**WHAT IS EXPECTED:** Skip the pictures and write out, word for word, the lines below from the one with "Select the Pan hand tool" through the one with "The image size is (905, 358).", inclusive.

**INFORMATION PROVIDED:**
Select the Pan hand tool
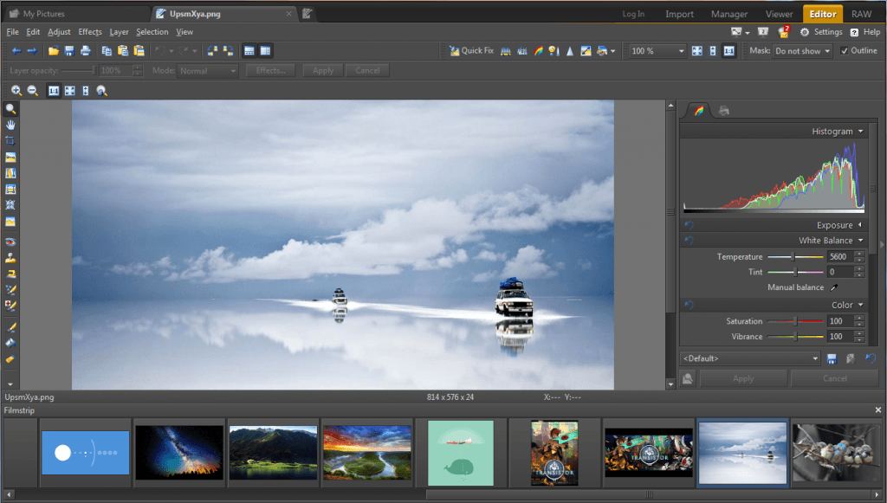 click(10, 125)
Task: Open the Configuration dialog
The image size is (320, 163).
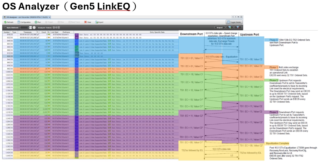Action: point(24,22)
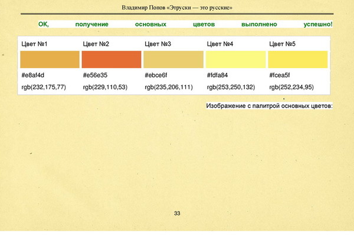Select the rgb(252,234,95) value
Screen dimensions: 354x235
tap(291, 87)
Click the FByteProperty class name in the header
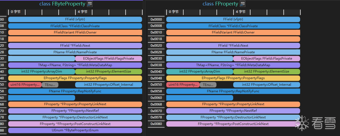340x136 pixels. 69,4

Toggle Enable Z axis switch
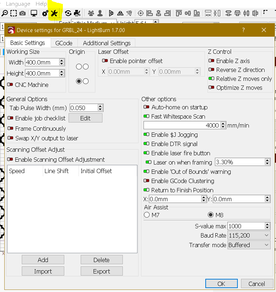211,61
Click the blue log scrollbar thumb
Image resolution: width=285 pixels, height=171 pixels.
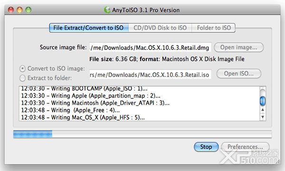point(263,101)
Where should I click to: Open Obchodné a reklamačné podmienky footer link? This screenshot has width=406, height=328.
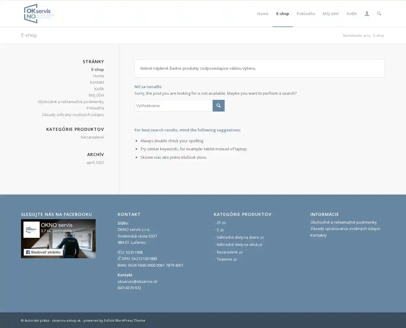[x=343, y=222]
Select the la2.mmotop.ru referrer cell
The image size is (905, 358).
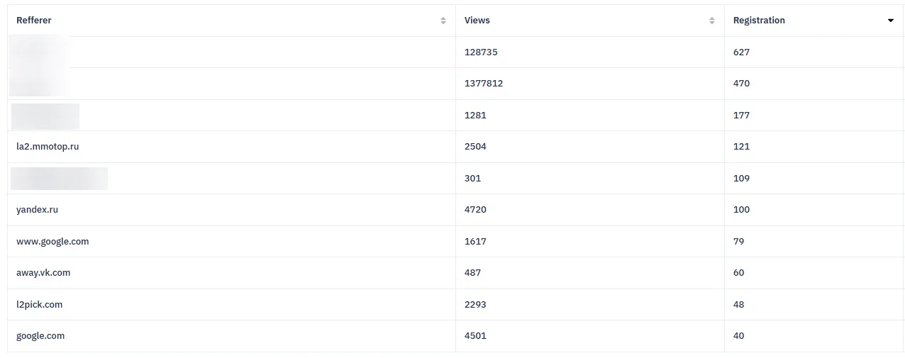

* * *

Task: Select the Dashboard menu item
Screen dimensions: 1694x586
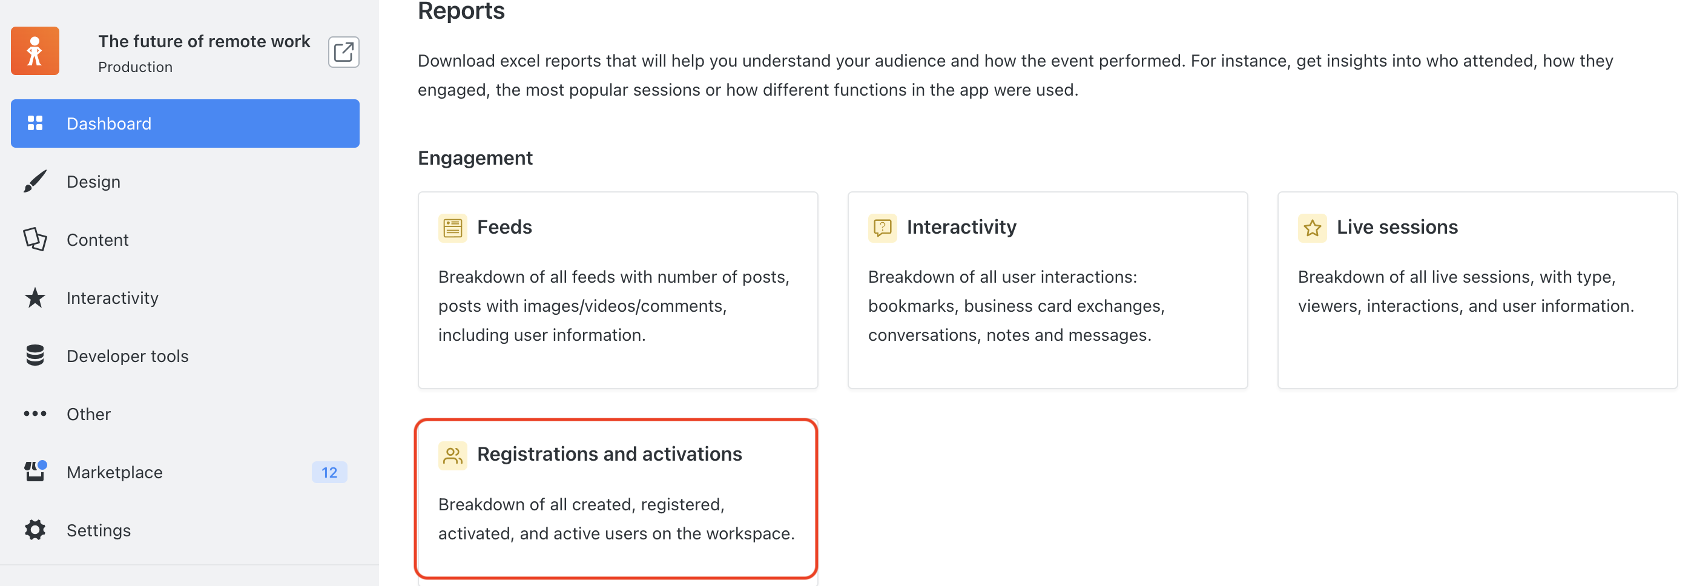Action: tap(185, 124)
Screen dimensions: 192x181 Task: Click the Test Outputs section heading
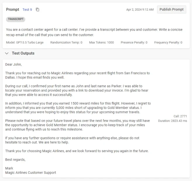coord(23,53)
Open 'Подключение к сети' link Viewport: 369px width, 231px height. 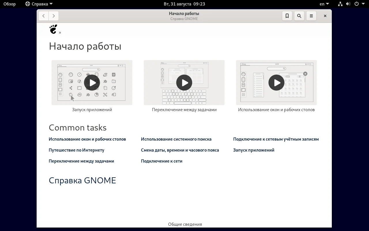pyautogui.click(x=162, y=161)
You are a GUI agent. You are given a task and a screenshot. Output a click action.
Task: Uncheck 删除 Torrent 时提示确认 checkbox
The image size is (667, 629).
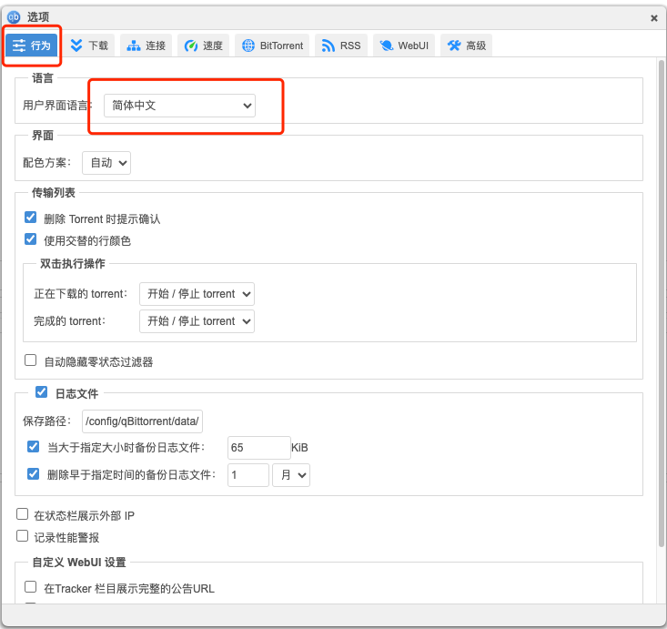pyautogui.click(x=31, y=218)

==

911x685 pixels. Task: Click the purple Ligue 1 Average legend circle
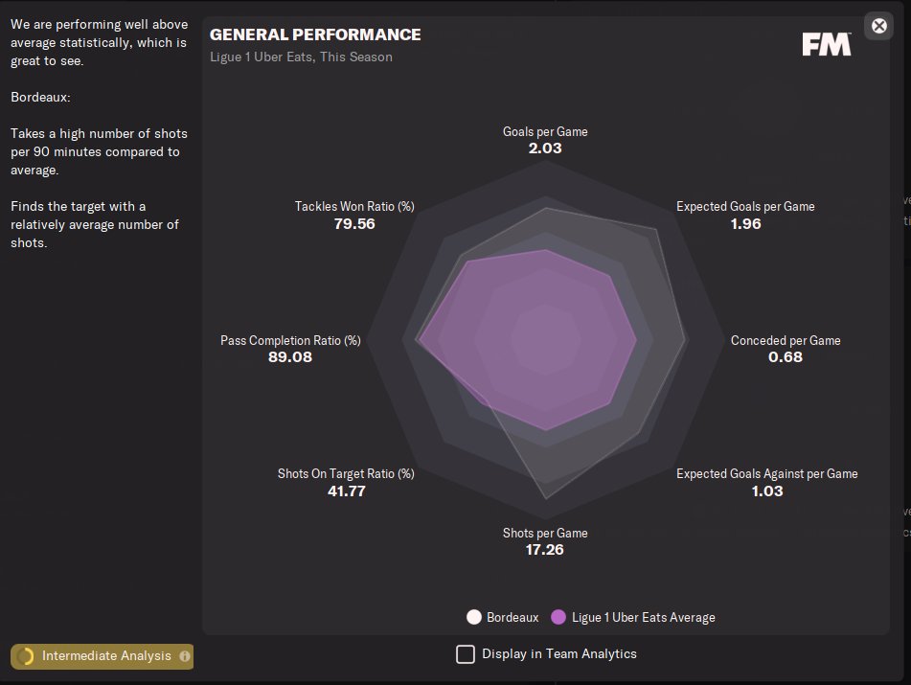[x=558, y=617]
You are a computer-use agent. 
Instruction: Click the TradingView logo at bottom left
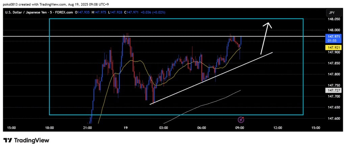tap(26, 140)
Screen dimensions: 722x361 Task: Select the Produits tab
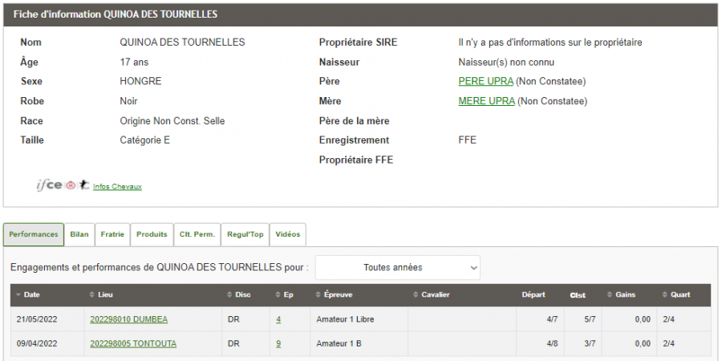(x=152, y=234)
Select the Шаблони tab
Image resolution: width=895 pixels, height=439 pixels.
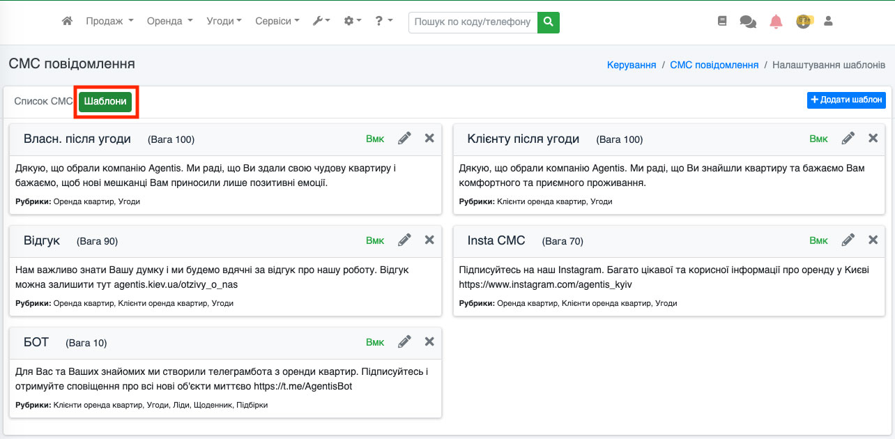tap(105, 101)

**RESULT OF THIS EXERCISE:**
Select the Pan hand tool
 click(10, 125)
Task: Open the Configuration dialog
The image size is (320, 163).
Action: point(24,22)
Select the rgb(252,234,95) value
Screen dimensions: 354x235
tap(291, 87)
Click the FByteProperty class name in the header
340x136 pixels. 69,4

Toggle Enable Z axis switch
211,61
Click the blue log scrollbar thumb
Image resolution: width=285 pixels, height=171 pixels.
point(263,101)
Where should I click to: Open Obchodné a reklamačné podmienky footer link? This screenshot has width=406, height=328.
[x=343, y=222]
Select the la2.mmotop.ru referrer cell
The image size is (905, 358).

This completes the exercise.